**What the task asks:**
Copy out, word for word, the stretch of the material from the line containing "What do you see at coordinates (370, 110)" through the line containing "center [361, 482].".
━━ Source material ━━
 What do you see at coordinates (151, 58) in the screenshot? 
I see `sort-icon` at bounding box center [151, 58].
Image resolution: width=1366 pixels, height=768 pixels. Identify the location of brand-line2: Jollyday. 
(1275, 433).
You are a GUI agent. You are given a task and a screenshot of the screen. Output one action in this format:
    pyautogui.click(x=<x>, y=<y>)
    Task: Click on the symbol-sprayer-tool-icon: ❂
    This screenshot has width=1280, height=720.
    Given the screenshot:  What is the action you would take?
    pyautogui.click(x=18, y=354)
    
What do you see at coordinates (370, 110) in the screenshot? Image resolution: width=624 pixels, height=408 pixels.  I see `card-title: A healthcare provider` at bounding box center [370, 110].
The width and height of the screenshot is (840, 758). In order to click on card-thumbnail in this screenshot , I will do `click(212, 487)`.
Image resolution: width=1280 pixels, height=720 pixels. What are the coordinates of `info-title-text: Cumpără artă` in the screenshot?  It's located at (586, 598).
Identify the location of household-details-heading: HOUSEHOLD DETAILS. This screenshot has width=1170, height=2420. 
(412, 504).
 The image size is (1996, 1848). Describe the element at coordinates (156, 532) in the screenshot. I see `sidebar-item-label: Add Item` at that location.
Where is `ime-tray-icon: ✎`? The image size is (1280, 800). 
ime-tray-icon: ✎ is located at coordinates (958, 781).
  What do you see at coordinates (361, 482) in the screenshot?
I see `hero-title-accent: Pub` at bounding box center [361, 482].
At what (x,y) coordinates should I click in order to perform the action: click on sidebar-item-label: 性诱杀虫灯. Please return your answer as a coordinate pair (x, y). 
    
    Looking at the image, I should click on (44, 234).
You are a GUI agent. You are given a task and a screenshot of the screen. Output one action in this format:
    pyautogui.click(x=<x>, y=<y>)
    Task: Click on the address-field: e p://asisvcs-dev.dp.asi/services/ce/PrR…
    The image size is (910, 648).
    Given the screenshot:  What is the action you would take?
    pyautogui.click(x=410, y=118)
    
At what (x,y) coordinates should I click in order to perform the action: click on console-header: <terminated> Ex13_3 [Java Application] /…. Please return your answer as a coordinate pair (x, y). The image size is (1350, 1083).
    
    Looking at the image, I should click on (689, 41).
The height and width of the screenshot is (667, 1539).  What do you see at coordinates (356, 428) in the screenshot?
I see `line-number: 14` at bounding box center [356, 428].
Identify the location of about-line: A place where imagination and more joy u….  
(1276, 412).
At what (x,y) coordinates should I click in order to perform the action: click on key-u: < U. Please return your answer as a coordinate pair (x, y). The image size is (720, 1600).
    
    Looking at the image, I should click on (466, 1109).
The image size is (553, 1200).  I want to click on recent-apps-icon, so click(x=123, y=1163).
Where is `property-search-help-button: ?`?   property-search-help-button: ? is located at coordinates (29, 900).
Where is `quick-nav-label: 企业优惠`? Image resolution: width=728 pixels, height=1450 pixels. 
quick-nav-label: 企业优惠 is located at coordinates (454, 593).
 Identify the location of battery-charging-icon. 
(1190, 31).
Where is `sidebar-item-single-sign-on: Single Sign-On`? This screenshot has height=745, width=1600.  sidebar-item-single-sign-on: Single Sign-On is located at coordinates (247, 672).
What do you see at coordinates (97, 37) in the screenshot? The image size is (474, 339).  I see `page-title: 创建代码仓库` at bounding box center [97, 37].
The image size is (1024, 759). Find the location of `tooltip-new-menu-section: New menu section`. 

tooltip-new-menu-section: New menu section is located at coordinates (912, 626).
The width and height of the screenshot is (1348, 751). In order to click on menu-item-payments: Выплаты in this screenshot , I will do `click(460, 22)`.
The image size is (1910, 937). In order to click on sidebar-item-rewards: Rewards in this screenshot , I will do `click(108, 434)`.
━━━
**Answer box:**
What do you see at coordinates (370, 110) in the screenshot? Image resolution: width=624 pixels, height=408 pixels.  I see `card-title: A healthcare provider` at bounding box center [370, 110].
The width and height of the screenshot is (840, 758). In order to click on card-thumbnail in this screenshot , I will do `click(212, 487)`.
Image resolution: width=1280 pixels, height=720 pixels. What are the coordinates of `info-title-text: Cumpără artă` in the screenshot?  It's located at (586, 598).
Identify the location of household-details-heading: HOUSEHOLD DETAILS. This screenshot has width=1170, height=2420. 
(412, 504).
 The image size is (1996, 1848). Describe the element at coordinates (156, 532) in the screenshot. I see `sidebar-item-label: Add Item` at that location.
Where is `ime-tray-icon: ✎`? The image size is (1280, 800). 
ime-tray-icon: ✎ is located at coordinates (958, 781).
  What do you see at coordinates (361, 482) in the screenshot?
I see `hero-title-accent: Pub` at bounding box center [361, 482].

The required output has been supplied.